It should be to our everlasting glory that our political thought in the past, some of our political institutions, parliamentary government, and what not, have had an enormous influence in the world. We have some ground for hoping that another form of political institution which we have initiated, a relationship of distinct political groups into which force does not enter, will lead the way to a better condition of things in Christendom. We have demonstrated that five independent nations, the nations of the British Empire, can settle their differences as between one another without the use of force. We have definitely decided that whatever the attitude Australia, Canada, and South Africa may adopt to us we shall not use force to change it. What is possible with five is possible with fifteen nations. Just as we have given to the world roughly our conception of Parliamentary Government, so it is to be hoped may we give to the world our conception of the true relationship of nations.

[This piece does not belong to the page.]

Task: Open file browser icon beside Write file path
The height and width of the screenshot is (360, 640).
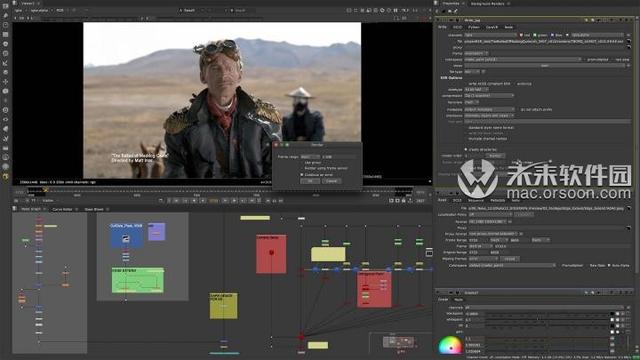Action: point(629,41)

The great steps of the past—religious freedom, the abolition of torture and of slavery, the rights of the mass, self-government—every real step which man has made has been made because men “theorised,” because a Galileo, or a Luther, or a Calvin, or a Voltaire, Rousseau, Bentham, Spencer, Darwin, wrote and put notes of interrogation. Had they not done so none of those things could have been accomplished. The greatest work of the renaissance was the elimination of physical force in the struggle of religious groups, in religious struggles generally; the greatest work of our generation will be elimination of physical force from the struggle of the political groups and from political struggles generally. But it will be done in exactly the same way: by a common improvement of opinion. And because we possess immeasurably better instruments for the dissemination of ideas, we should be able to achieve the Political Reformation of Europe much more rapidly and effectively than our predecessors achieved the great intellectual Reformation of their time.
WHAT MUST WE DO?
We must have the right political faith—Then we must give effect to it—Good intention not enough—The organization of the great forces of modern life—Our indifference as to the foundations of the evil—The only hope.
What then must we do? Well the first and obvious thing is for each to do his civic duty, for each to determine that he at least shall not reject, with that silly temper which nearly always meets most new points of view, principles which do at least seek to explain things, and do point to the possibility of a better way.
The first thing is to make our own policy right—and that is the work of each one of us; to correct the temper which made us, for instance, to our shame, the partners of the Turk in his work of oppression.